In its 2013 Mobility Report, the Austin Chamber of Commerce makes extensive use of a study by the Texas A&M Transportation Institute (TTI) that models a strategy scenario designed to address the region’s mobility challenges.
TTI Research Scientist Tom Williams, Senior Research Engineer Ginger Goodin and Research Specialist Byron Chigoy were responsible for the study, which illustrates the individual and cumulative effects of five strategies aimed at reducing Austin’s Travel Time Index. The index measures the difference between travel during congested and uncongested times. Austin’s current index of 1.31 indicates a trip in congested conditions requires 31 percent more time than the same trip in uncongested conditions. Austin-region travel delay has roughly doubled since 1994, when the index was 1.16.
“The Austin Chamber engaged the Texas A&M Transportation Institute to model a scenario of strategies to mitigate traffic congestion,” the report states. “This report provides greater detail on the findings, but one conclusion is certain: there is no single strategy that will reduce traffic by itself. Each strategy builds upon another in a comprehensive manner to reduce traffic.”
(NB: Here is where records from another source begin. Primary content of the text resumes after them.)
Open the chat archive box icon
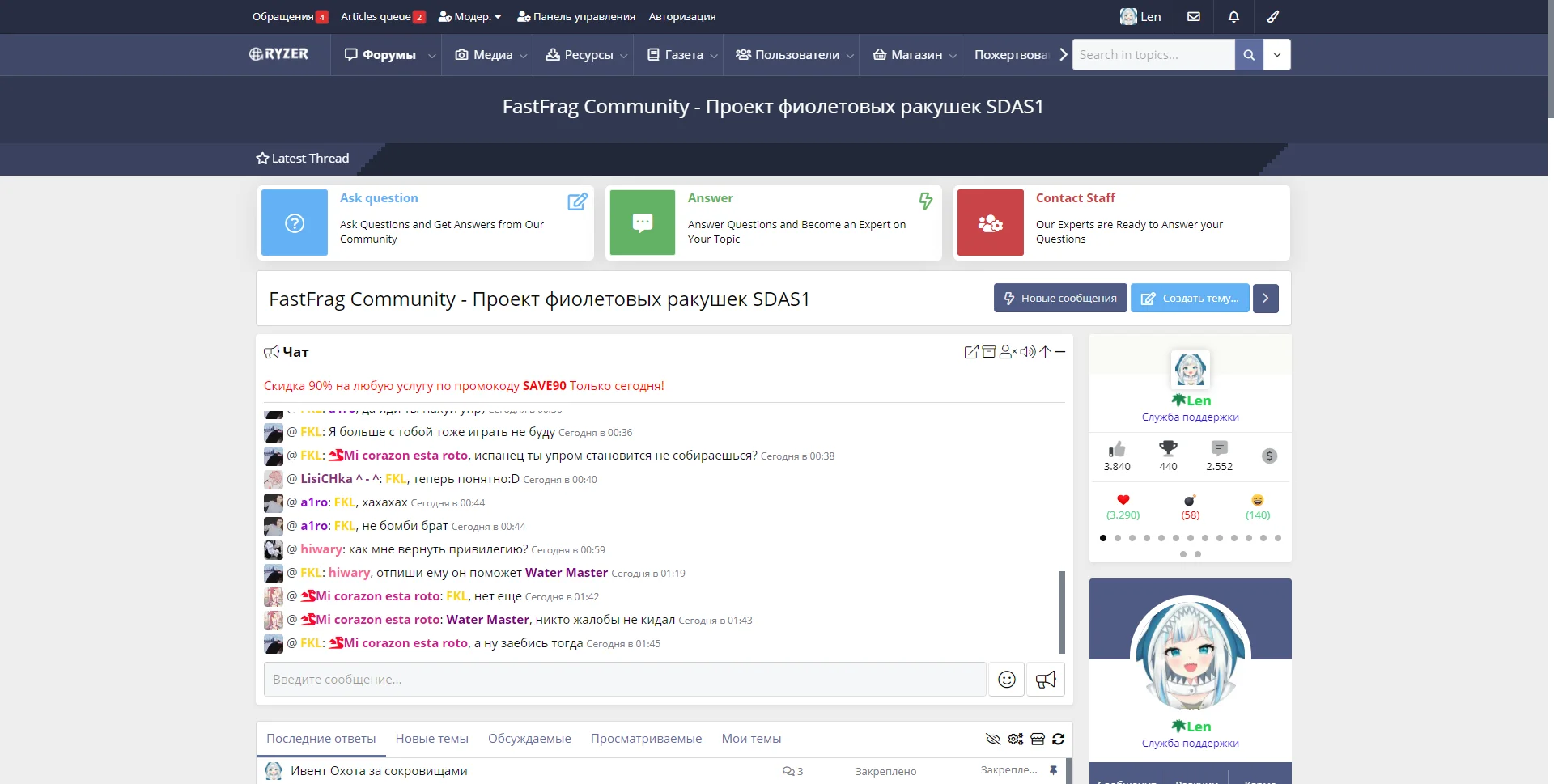This screenshot has width=1554, height=784. [x=989, y=352]
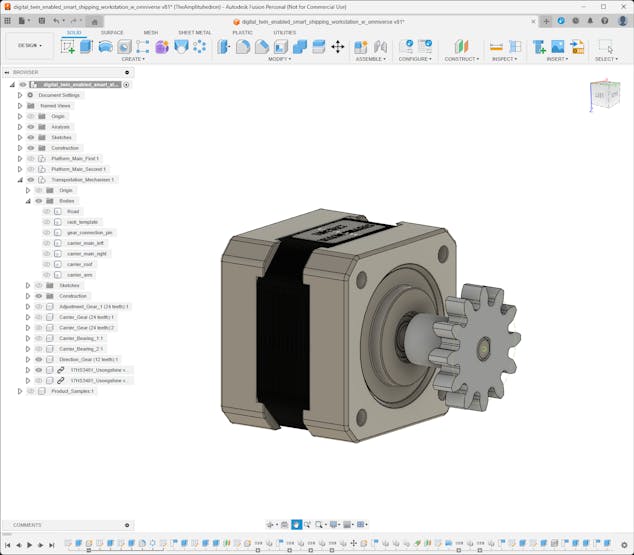Select the Create Sketch tool

(x=68, y=46)
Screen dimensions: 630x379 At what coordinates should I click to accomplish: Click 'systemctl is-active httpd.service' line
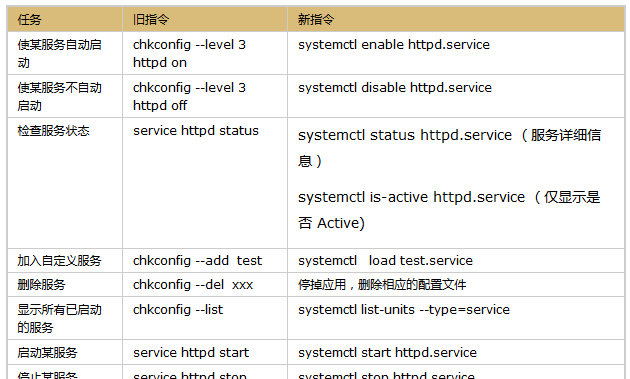pos(411,197)
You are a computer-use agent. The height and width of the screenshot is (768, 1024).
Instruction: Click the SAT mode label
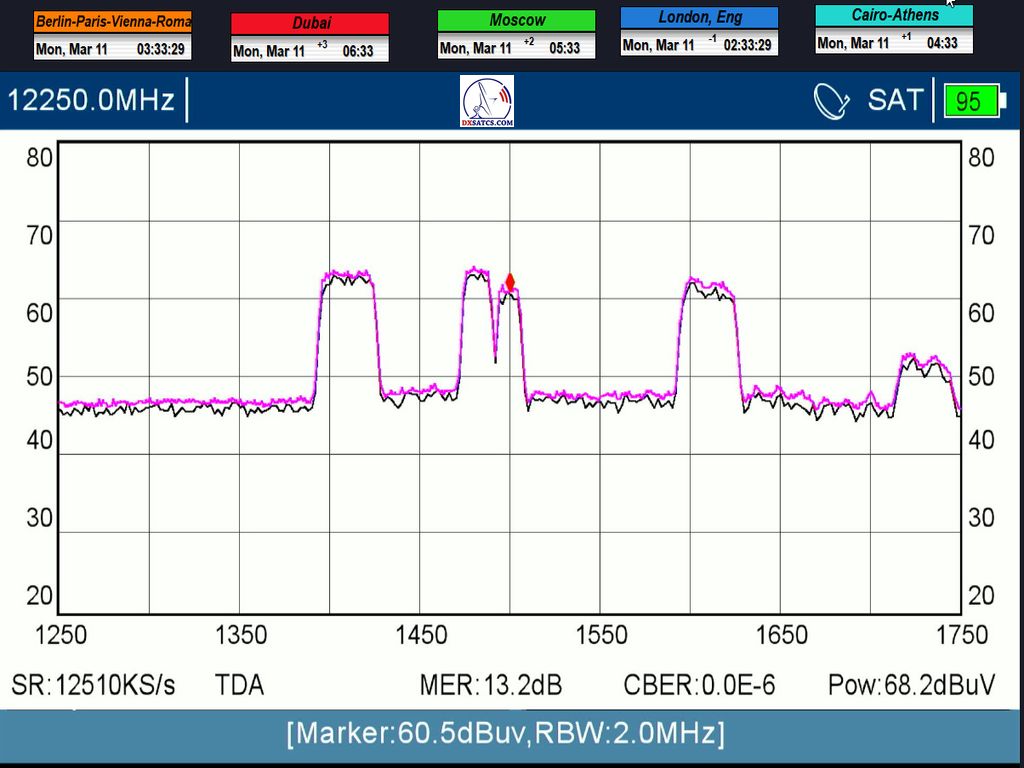click(894, 101)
The TTI study forecasts what the index could be in 2035, depending on whether specific strategies are adopted. If no steps are taken and no additional capacity is built, the index would climb to 2.17, meaning that a trip during congested hours would require more than twice the time needed for the same trip taken off-peak. Applying a combination of strategies could reduce the anticipated delay, step by step. Those strategies include:
- adopting the Capital Area Metropolitan Planning Organization’s (CAMPO’s) 2035 plan, containing improvements and expansion of both roadways and transit, and adding two managed lanes to I-35, which would result in an index of 1.79;
- increasing the proportion of the regional workforce that is telecommuting by 10 percent, which would limit the growth of the index to 1.63;
- shifting the time of travel outside of the routinely congested periods (peak shift), which would result in an index of 1.54; and
- removing an additional 11 percent of single-occupant vehicles from roadways by changing modes to walking, biking or transit (mode shift), which would result in an index of 1.41.
Each of these strategies would limit the degree to which the index would worsen over the next two decades. Adding yet one more strategy would actually bring the index below the current 1.31 level. That approach would involve a mixture of land-use development approaches that create residential and employment “centers” in which people live much closer to where they work, shop and recreate. The above strategies and the centers plan together could potentially lower the index to 1.18 — reflecting traffic conditions similar to those in the early 1990s.
The value of each strategy is an estimate and not intended to be a precise prediction, and the values will vary from one urban area to another, depending on local conditions. Ultimately, researchers say, the model can help decision makers and travelers understand the concept of an “all of the above” approach to mobility improvement like the one embraced by Austin business leaders.
“The reality is that there are many trip-reducing strategies that can help reduce congestion in addition to those modeled in this study,” says Williams. “But there are some key messages this study conveys: First, the solutions to congestion lie in both capacity improvements and demand reduction. Next, there’s a timeline to this problem. And finally, the wedge chart helps to compare the levels at which each strategy can be effective at reducing roadway congestion. This helps the region set its sights on effective goals.
“The Austin Chamber clearly sees the link between transportation efficiency and economic prosperity,” continues Williams. “We’re eager to continue the work that will help inform the policy discussions that Austin’s business leaders are now advancing.”